Todos os anos, no Dia da Europa, comemorado a 9 de maio, festeja-se a paz e a unidade do continente europeu.
Esta data assinala o aniversário da histórica «Declaração Schuman». Num discurso proferido em Paris, em 1950, Robert Schuman, o então Ministro dos Negócios Estrangeiros francês, expôs a sua visão de uma nova forma de cooperação política na Europa, que tornaria impensável a eclosão de uma nova guerra entre países europeus.
A sua visão passava pela criação de uma instituição europeia encarregada de gerir em comum a produção do carvão e do aço. Menos de um ano mais tarde, era assinado um tratado que criava uma entidade com essas funções. Considera-se que a União Europeia atual teve início com a proposta de Schuman.
Passados 66 anos, o “velho Continente” volta a enfrentar desafios que fazem perigar os princípios de paz e estabilidade que nortearam a criação da UE. Fenómenos xenófobos, terrorismo, grande pressão migratória, novas realidade étnicas e sociais, crises económico-financeiras, países-membros a diferentes velocidades, aumento do fosso entre ricos e pobres… A lista é extensa e pesada.

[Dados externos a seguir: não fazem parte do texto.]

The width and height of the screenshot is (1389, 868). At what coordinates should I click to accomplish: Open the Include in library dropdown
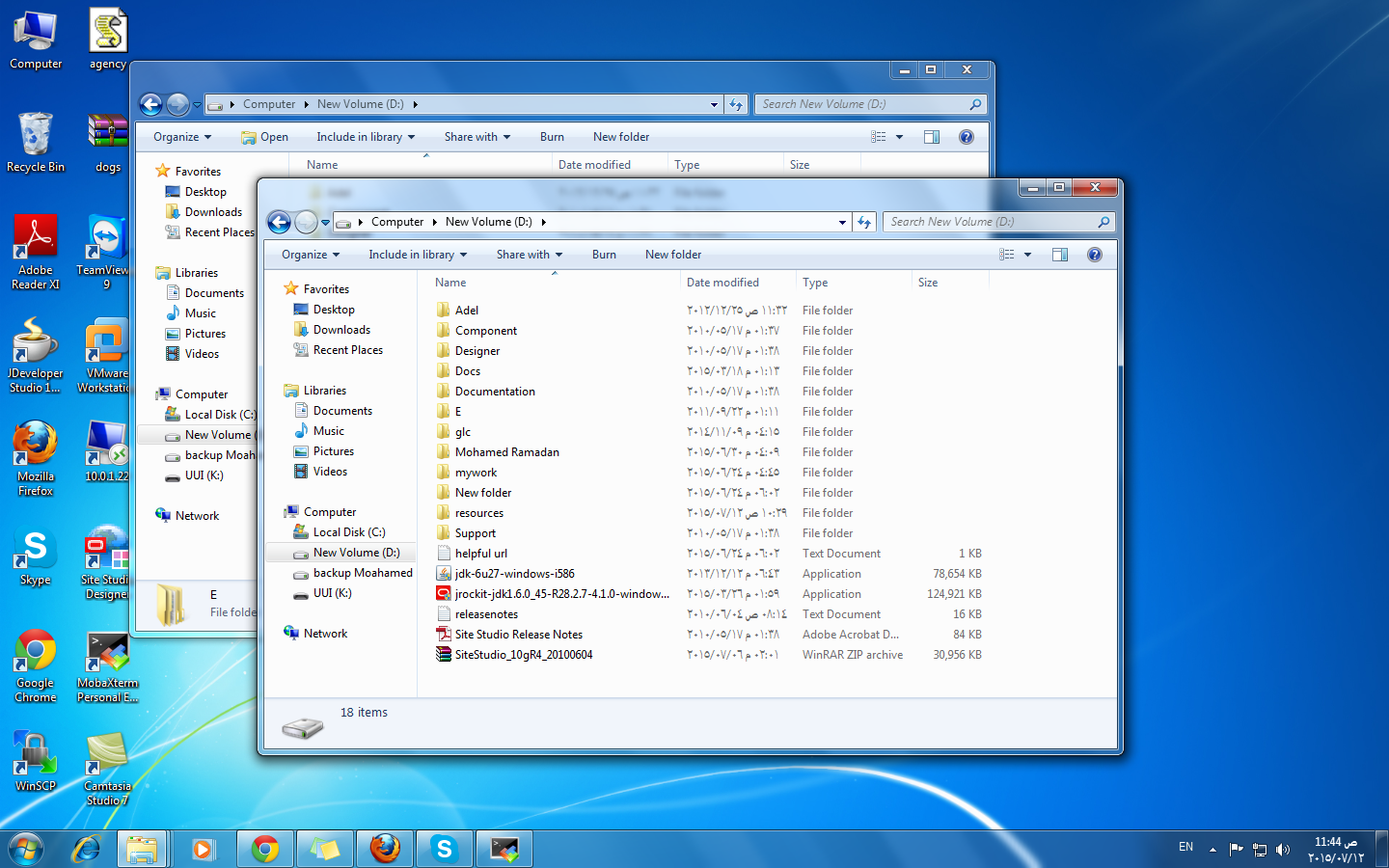pos(417,254)
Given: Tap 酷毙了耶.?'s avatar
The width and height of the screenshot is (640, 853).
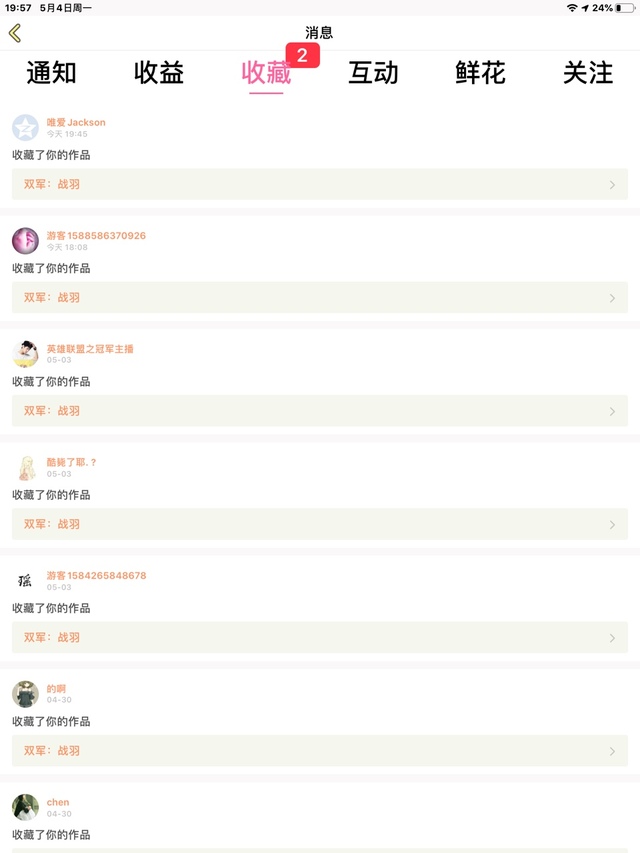Looking at the screenshot, I should 25,467.
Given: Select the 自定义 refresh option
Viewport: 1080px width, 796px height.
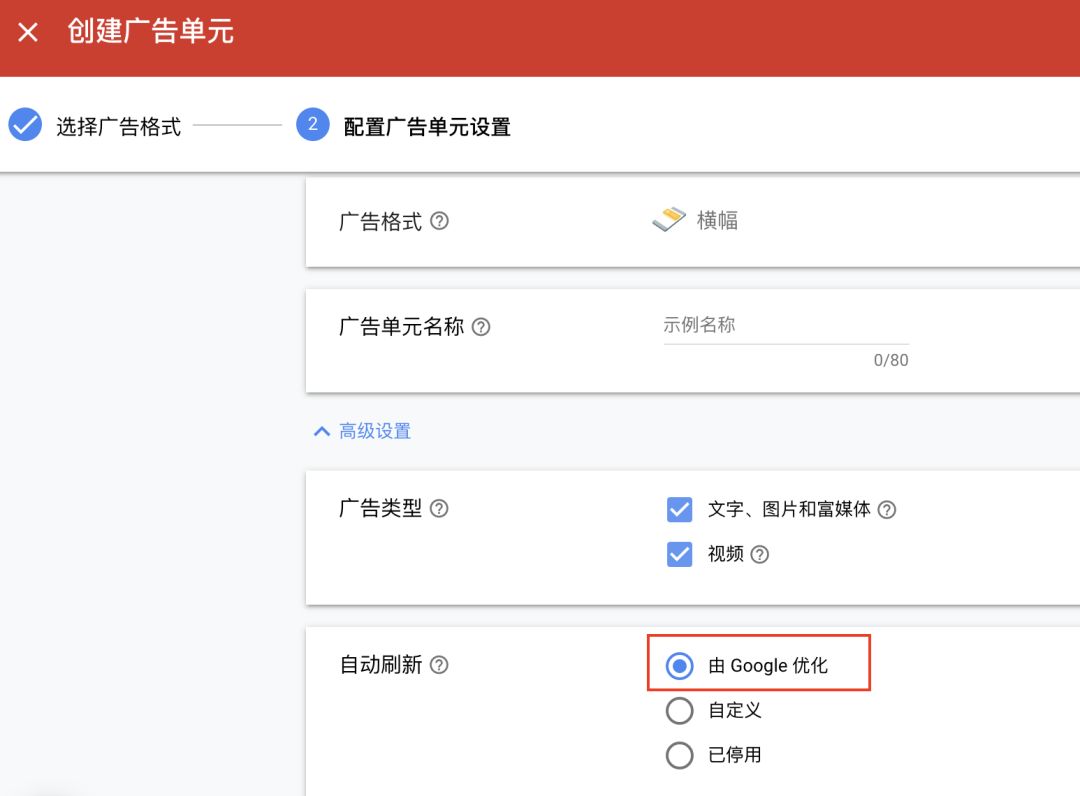Looking at the screenshot, I should 679,710.
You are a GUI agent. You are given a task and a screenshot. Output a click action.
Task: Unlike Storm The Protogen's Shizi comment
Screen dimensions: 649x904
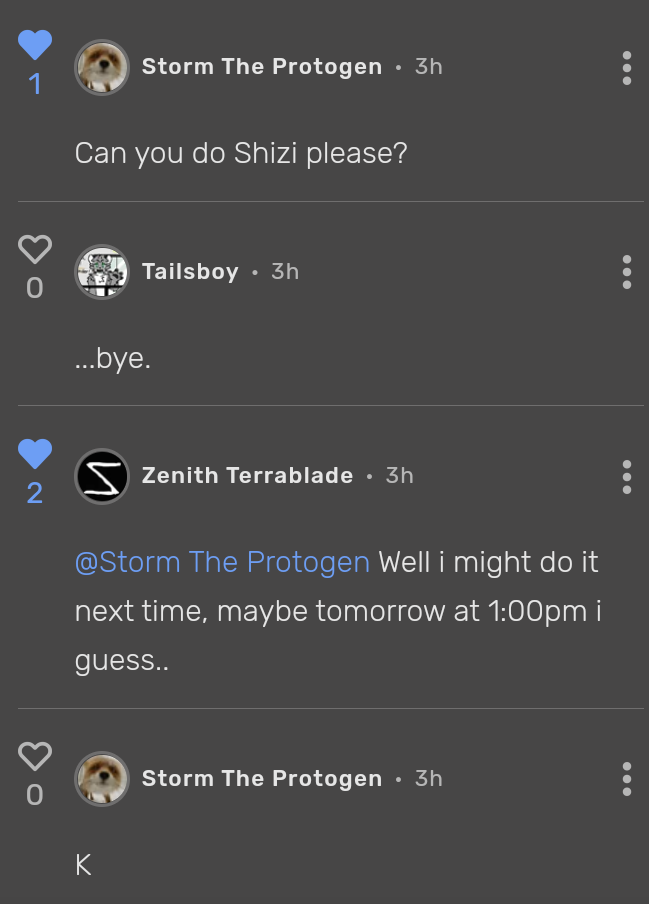35,45
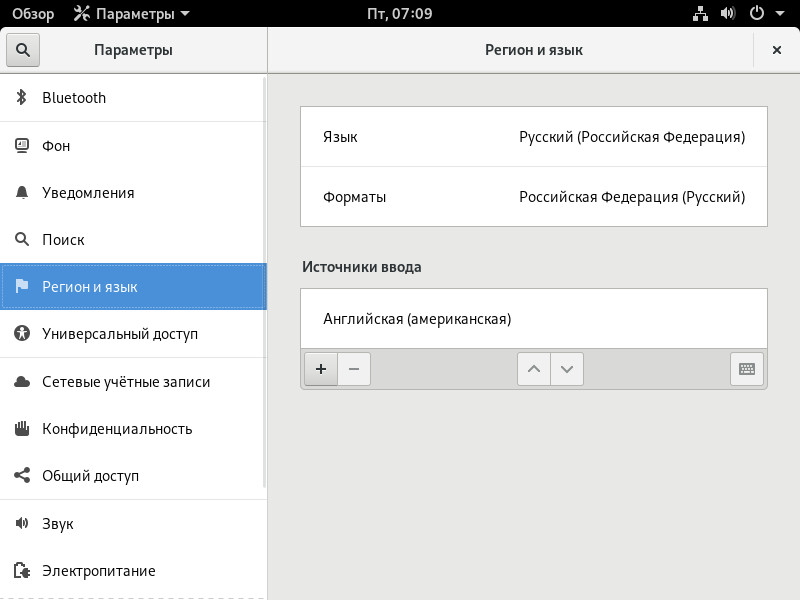Select Универсальный доступ in the sidebar

133,334
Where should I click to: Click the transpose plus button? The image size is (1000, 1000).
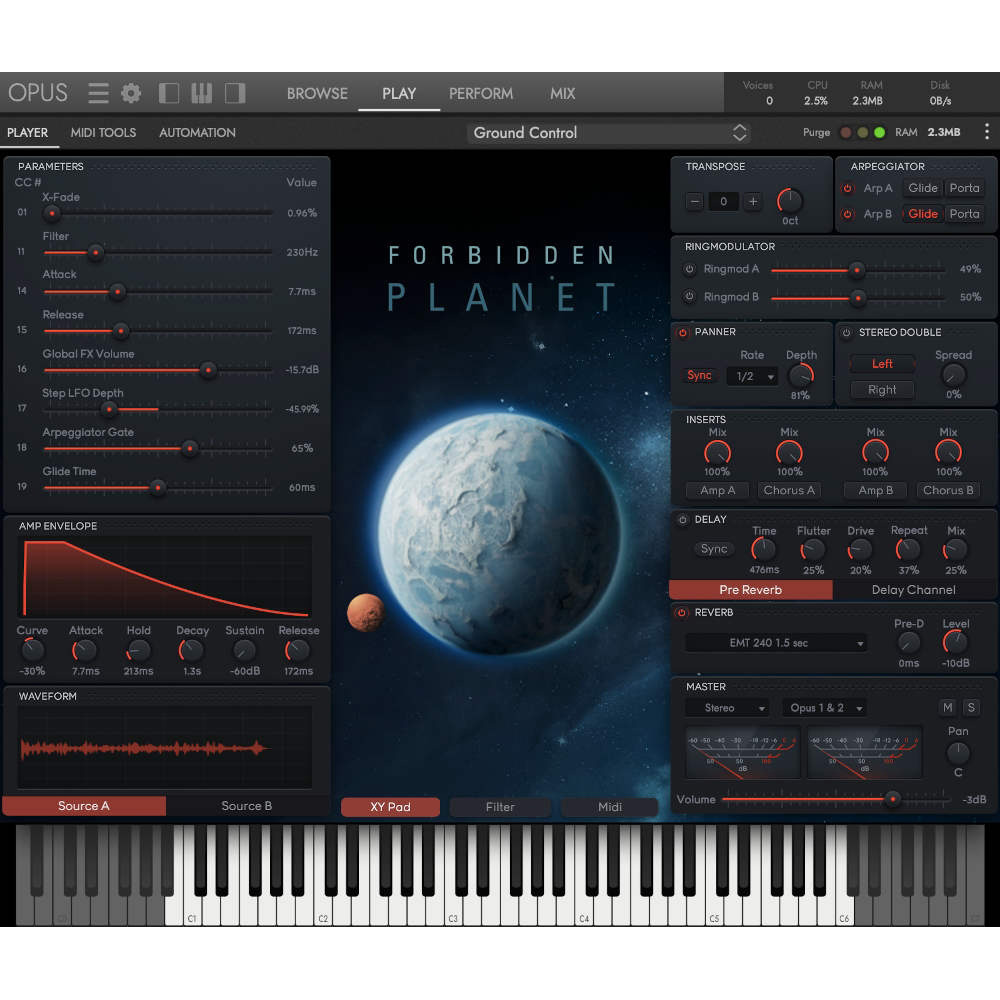pos(753,202)
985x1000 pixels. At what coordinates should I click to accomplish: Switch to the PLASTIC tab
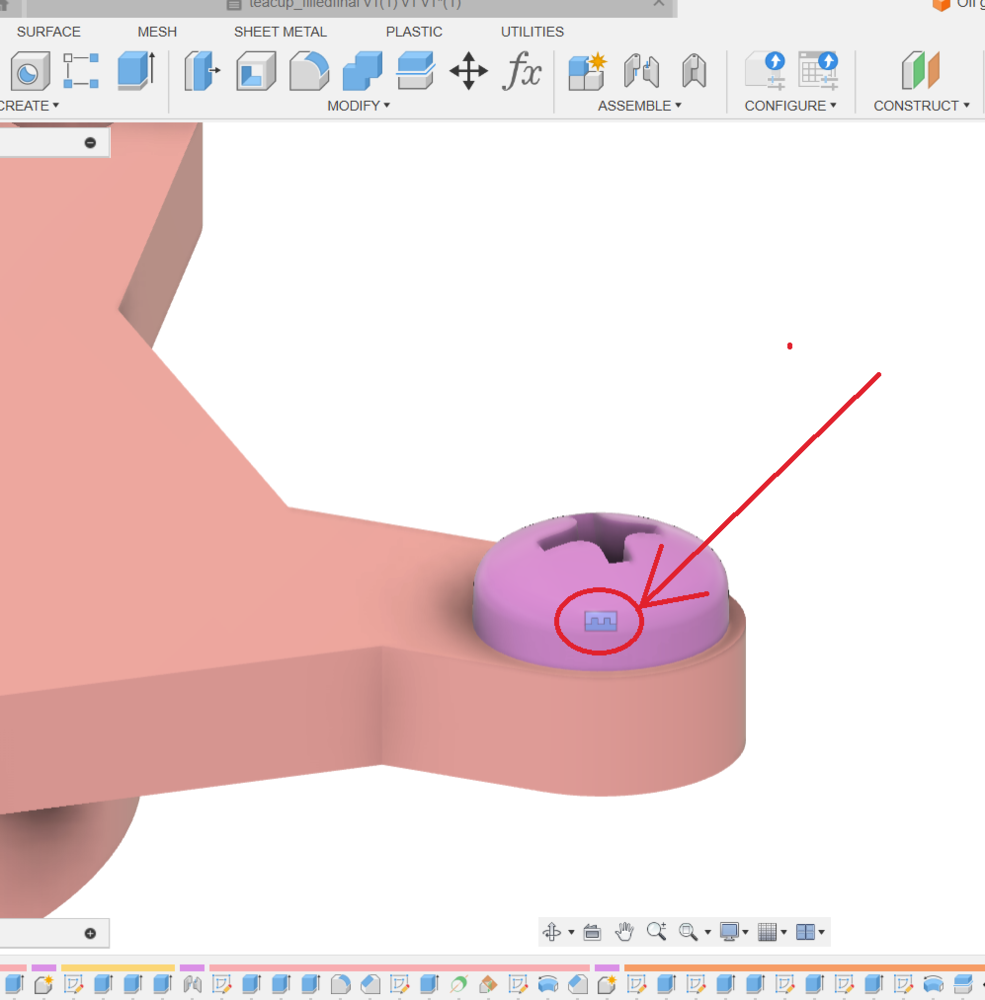point(414,32)
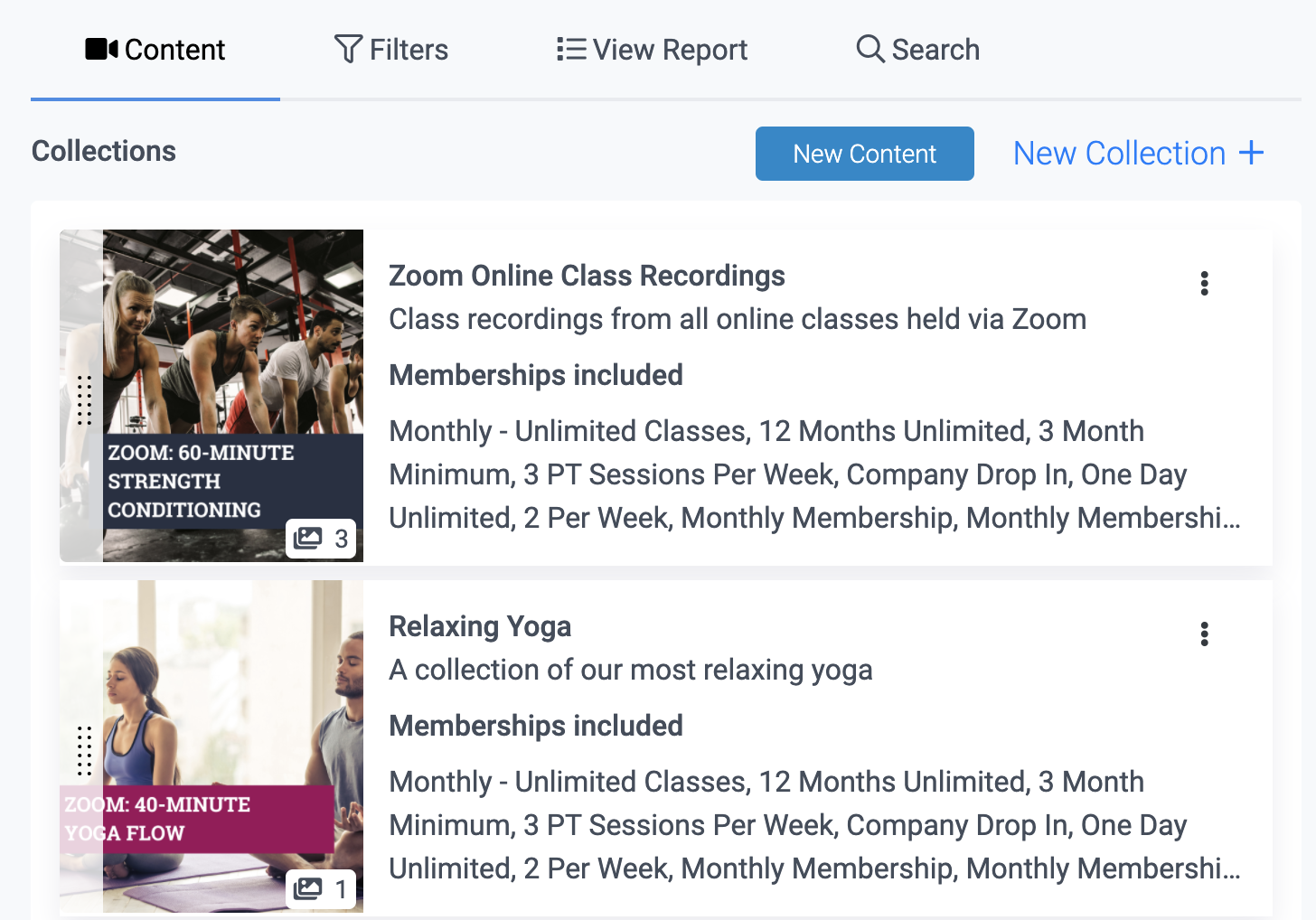The height and width of the screenshot is (920, 1316).
Task: Open options menu for Zoom Online Class Recordings
Action: (x=1204, y=284)
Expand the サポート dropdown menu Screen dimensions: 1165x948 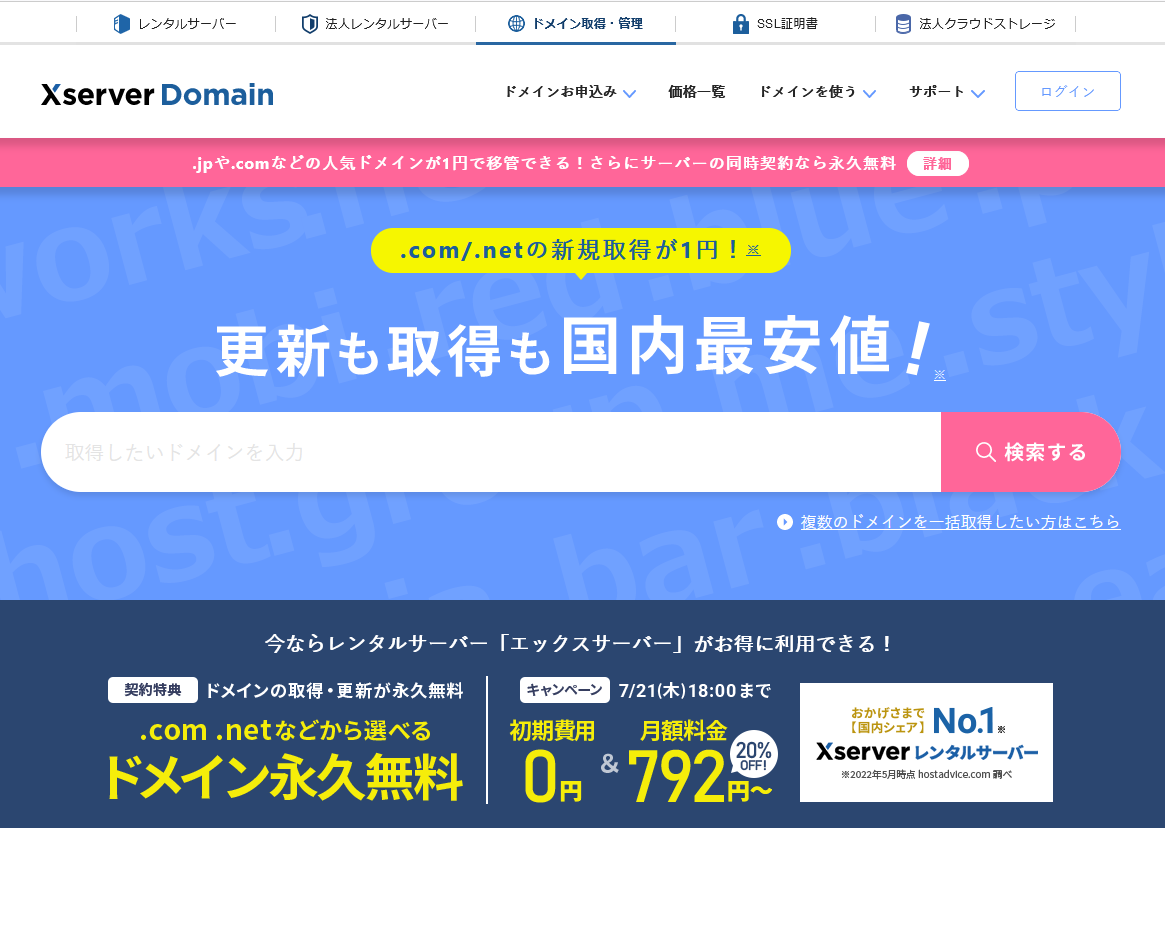tap(947, 92)
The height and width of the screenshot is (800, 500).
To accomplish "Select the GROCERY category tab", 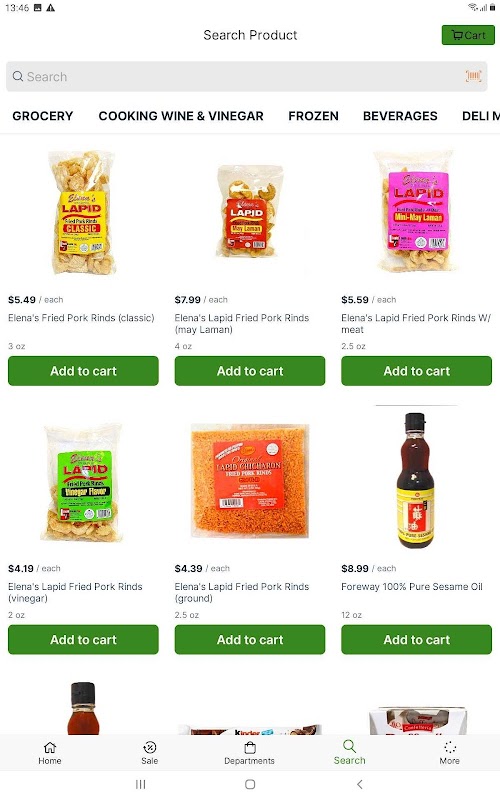I will 43,116.
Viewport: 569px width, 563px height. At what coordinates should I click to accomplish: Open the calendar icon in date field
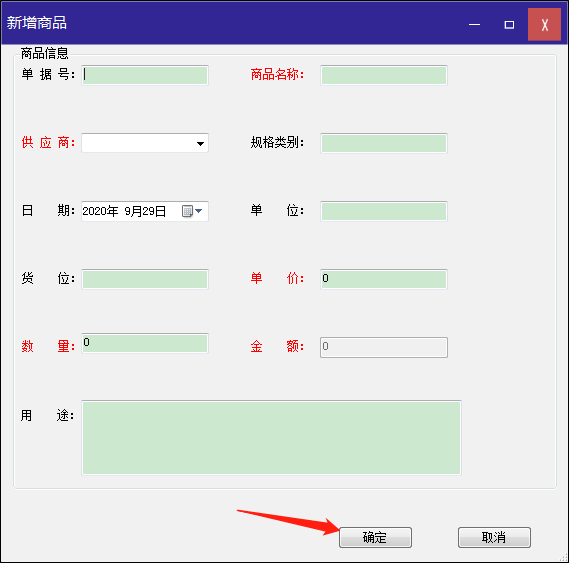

É uma Europa ainda à procura de si própria, no difícil equilíbrio entre a herança do passado e os desafios do presente.
Apesar dos largos e profundos passos dados no sentido da coesão e da manutenção da paz, os centros de decisão continuam distantes de muitos cidadãos. O trabalho por uma consciência e solidariedade europeias não pode esmorecer. Sob o risco de se tornar num espaço gerador de desigualdades e campo fértil à manipulação.
Só no respeito pela diversidade, pelos contributos únicos de cada povo e de cada região, se poderá reforçar uma Europa unida, tolerante e capaz de gerar progresso e felicidade. Sem preconceitos de uns, nem falsas promessas de outros.